I realize this thread is WAY old, but I would like to offer another opinion that may shed some light on why northings,eastings are used in favor of x,y.
First, x,y is a rectangular system, Cartesian coordinates, and are ORDERED PAIR (x,y or x then y. X (being "a cross", actually goes across the page as the east west axis), Y as the north south axis. Y increases in the NE and NW quadrants, decreases in the SE & SW. X increases in the NE and SE quadrants, decreases in the NW & SW.
Northings and Eastings are just x and y reversed, meaning that they aren't an ordered pair...they are actually (y,x).
so why would we do this? Well, I would imagine it has a lot to do with surveyors and having to convert between rectangular coordinates and polar coordinates (r,θ) or (distance, angle). Remember that it is a rectangular coordinate system, therefore it is a RIGHT TRIANGLE, we can use Sin,Cos,Tan to find length of sides between coordinates, with the line between the two points being the hypotenuse, and one side being change in Y, the other change in X. so what side is adjacent and which opposite...well since in surveying lines are based off of bearings measured from north or south axis as zero always to east or west axis being the 90's (bearings never are greater than 90 degrees), the change in Y or the northing is always the adjacent side of the reference angle (the bearing angle). For instance a bearing of North 40 degrees East is measured from the North being zero, toward the east 40 degrees.
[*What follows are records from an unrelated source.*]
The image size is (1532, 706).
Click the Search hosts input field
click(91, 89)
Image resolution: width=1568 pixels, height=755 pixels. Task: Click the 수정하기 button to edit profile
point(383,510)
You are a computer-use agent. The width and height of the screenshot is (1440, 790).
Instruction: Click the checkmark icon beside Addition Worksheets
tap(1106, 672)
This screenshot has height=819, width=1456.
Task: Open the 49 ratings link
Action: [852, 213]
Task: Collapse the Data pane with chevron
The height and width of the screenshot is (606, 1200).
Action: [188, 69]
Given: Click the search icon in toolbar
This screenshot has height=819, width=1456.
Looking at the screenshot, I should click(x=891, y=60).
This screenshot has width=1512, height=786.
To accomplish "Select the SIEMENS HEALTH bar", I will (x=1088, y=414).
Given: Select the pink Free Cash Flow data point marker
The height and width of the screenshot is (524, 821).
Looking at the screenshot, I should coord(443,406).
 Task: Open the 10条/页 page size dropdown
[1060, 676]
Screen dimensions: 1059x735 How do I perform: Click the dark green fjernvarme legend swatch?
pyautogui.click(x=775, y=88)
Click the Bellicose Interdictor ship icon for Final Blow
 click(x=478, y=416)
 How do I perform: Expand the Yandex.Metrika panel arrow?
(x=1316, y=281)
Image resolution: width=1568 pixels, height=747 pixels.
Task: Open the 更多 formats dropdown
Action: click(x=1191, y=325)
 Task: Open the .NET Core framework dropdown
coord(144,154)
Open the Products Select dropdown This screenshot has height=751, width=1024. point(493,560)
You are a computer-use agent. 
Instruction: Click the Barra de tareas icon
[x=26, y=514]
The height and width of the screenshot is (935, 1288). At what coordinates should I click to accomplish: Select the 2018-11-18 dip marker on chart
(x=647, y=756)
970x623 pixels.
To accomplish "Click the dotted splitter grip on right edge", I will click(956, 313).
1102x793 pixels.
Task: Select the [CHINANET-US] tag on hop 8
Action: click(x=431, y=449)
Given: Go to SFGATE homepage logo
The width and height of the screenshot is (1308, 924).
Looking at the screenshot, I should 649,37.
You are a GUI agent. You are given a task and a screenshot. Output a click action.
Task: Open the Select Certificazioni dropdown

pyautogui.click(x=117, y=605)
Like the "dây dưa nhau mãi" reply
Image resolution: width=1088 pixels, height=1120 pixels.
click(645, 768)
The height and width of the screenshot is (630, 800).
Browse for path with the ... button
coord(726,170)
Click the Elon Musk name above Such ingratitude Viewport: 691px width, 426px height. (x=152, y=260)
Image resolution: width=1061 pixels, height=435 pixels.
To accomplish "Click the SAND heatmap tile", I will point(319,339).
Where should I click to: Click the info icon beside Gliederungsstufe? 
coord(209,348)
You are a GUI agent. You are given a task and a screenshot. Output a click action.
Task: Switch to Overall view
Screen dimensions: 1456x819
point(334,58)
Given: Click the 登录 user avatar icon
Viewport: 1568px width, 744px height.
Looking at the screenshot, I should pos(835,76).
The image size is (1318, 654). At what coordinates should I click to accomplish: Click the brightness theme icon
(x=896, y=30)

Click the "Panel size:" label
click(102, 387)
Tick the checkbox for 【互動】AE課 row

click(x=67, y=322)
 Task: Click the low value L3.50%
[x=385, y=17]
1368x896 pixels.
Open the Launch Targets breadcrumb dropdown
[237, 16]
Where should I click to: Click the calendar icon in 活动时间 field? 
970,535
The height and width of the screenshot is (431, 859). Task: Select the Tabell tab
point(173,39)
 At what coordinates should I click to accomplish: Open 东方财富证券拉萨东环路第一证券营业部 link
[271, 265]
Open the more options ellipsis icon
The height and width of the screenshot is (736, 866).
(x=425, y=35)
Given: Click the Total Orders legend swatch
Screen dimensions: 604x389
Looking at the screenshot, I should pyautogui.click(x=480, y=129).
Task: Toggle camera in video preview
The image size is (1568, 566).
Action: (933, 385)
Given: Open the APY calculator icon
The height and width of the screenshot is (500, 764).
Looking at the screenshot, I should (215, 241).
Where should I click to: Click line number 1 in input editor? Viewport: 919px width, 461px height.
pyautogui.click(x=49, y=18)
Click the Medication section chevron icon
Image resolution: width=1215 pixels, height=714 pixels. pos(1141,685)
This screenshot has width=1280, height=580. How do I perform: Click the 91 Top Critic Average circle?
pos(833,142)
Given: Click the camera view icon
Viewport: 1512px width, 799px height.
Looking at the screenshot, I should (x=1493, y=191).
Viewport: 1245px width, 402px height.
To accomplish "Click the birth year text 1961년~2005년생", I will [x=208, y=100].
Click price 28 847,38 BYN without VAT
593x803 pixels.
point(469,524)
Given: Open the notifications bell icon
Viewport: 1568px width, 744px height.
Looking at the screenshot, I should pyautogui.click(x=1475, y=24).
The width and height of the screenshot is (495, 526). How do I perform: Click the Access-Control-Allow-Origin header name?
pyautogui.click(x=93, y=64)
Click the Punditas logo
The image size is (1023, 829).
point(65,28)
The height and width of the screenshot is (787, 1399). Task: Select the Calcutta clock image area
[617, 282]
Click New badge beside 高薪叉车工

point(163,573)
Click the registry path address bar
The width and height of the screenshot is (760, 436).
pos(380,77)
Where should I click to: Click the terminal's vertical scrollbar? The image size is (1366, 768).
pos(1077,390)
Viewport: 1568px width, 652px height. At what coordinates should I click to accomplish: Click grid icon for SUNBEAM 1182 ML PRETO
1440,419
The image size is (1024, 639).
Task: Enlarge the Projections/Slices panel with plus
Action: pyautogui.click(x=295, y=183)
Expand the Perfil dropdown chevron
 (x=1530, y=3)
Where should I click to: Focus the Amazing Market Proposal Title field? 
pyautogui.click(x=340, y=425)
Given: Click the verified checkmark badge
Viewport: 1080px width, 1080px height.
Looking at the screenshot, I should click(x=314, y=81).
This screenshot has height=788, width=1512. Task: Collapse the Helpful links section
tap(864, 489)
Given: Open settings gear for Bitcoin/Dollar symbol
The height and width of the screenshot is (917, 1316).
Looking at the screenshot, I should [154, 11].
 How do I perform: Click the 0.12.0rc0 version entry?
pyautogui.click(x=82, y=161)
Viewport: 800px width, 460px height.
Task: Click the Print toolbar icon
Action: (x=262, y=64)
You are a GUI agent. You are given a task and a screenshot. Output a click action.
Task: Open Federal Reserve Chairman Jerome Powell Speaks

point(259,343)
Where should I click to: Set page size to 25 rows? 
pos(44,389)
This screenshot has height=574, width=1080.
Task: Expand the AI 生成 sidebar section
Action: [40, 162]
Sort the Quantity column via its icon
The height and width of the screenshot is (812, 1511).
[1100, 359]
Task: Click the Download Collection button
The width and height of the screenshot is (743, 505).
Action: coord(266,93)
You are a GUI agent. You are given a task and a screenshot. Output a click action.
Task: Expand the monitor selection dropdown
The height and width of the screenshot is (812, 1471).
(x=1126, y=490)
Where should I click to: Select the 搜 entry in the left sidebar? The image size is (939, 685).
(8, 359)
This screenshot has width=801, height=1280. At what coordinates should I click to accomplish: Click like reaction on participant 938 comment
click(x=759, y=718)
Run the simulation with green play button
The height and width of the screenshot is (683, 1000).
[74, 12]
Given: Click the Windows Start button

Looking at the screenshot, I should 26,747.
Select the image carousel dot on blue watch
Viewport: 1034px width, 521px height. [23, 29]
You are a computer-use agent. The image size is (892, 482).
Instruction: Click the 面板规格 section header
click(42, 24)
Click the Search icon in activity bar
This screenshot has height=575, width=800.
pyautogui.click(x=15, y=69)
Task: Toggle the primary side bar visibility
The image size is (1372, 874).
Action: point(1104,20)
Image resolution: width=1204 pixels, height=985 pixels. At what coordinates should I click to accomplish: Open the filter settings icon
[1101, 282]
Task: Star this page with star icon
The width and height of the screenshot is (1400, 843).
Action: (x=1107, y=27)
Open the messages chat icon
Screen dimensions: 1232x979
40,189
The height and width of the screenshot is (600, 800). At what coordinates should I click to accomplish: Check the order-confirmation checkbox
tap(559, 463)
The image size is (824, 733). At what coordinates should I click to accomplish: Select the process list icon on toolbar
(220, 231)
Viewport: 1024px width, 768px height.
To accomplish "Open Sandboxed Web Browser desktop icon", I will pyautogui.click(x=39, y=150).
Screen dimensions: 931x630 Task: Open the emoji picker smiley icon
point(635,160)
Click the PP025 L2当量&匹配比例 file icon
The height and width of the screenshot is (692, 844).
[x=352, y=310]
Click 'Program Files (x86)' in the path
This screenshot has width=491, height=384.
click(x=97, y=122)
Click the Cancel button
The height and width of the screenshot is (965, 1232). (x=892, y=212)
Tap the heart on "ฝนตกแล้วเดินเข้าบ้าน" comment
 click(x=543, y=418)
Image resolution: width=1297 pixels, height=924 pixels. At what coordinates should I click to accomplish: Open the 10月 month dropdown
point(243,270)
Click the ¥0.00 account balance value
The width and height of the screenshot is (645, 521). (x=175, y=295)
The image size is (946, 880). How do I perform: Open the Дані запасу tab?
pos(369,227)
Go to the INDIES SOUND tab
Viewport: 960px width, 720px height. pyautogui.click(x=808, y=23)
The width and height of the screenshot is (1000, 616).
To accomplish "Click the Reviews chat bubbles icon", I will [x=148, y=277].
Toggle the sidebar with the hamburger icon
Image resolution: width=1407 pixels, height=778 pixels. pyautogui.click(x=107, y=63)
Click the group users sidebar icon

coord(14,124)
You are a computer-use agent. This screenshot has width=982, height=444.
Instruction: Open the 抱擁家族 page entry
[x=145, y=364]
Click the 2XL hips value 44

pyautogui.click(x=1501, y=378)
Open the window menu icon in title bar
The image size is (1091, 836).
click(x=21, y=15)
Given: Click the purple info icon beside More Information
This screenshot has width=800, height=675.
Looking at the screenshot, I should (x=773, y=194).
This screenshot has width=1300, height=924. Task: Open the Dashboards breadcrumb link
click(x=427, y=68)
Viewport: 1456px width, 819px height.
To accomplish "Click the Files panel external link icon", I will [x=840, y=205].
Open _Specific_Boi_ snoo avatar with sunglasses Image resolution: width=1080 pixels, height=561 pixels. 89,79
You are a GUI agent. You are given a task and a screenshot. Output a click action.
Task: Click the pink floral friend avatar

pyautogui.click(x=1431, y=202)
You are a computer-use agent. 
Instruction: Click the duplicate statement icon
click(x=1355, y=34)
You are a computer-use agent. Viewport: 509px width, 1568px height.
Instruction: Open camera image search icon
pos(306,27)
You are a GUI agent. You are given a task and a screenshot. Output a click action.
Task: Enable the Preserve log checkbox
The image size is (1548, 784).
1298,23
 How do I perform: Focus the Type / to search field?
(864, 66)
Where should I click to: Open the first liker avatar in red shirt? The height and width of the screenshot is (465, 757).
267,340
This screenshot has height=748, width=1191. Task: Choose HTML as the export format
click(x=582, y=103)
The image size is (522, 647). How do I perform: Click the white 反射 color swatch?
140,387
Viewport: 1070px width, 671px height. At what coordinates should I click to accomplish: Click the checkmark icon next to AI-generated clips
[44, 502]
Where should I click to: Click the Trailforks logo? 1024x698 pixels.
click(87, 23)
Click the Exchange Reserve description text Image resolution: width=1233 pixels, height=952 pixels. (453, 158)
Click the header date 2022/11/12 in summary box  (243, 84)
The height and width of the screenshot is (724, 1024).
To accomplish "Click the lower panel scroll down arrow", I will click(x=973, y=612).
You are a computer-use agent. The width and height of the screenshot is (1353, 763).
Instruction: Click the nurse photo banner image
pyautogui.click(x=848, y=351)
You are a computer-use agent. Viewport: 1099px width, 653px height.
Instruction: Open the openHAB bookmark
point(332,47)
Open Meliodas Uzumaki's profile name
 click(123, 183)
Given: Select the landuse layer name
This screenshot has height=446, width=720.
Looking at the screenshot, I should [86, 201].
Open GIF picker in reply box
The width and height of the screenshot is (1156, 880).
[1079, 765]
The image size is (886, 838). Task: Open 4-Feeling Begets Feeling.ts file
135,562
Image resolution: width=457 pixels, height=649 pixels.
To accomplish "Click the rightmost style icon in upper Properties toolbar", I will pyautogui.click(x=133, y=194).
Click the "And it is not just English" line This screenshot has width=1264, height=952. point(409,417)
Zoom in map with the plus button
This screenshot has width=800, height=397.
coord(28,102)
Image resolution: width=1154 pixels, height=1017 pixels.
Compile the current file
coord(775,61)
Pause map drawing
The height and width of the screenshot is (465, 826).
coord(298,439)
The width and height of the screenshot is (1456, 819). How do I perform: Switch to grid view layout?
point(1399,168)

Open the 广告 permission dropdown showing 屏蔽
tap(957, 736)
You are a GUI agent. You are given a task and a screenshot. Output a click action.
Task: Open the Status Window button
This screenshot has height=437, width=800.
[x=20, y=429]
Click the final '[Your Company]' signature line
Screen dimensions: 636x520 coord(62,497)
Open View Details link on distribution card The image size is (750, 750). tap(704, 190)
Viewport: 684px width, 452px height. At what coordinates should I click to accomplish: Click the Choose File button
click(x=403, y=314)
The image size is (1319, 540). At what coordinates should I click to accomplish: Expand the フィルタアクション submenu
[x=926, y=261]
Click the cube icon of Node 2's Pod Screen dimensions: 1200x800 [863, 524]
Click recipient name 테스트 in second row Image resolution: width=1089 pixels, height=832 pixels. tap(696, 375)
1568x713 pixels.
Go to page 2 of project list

Same for a South 40 degrees East bearing, measured from the south axis as zero toward the east 40 degrees.
But that doesn't explain why Northing, then easting or Y first then X.
Well, if we continue on, converting from polar coordinates (distance, angle) to rectangular coordinates always gives us relative coordinates, not ABSOLUTE. In other words it gives us deltas or change in X, change in Y rather than absolute coordinate values. This is important, but not nearly as important as the understanding of bearing definition as compared to the Unit Circle in mathematics. Polar coordinates with (distance, angle) are based off of the Unit Circle in trigonometry. In the unit circle in trigonometry, 0 degrees is DUE EAST and increases in a counter clockwise manner. Example, due north would be 90, due west would be 180, due south 270 degrees. You know this if you are familiar with autocad.
BUT...bearing angles are based off of North or South being zero and increasing clockwise or counterclockwise to the east or west. Many older calculators had functions of converting from polar to rectangular coordinates, but are based off of math and science using the unit circle from trig. Therefore, when using Sin of the angle multiplied by the distance of the line (sin θ multiplied by the hypotenuse length) results in the change in X rather than the change in Y. You must understand that the angle that the unit circle refers to is the complimentary angle to the bearing angle referenced (at least for northeast)
With the single button function a surveyor in the field could convert polar to rectangular or vice versa rather than doing separate calculations using sin, then cosine. Since calculators give the rectangular coordinate conversion as Y, then X, I would imagine many mistakes were made with applying the change in Y to the X coordinate and so on. It was probably easier for the surveyors to start using (Northings, Eastings) rather than ordered pairs to decrease the number of mistakes made by not remembering to put the Y value first then the X value in the calculator.
That's my opinion, based upon absolutely nothing more than seeing my own students making mistakes with their calculators and getting confused with X,Y and N,E.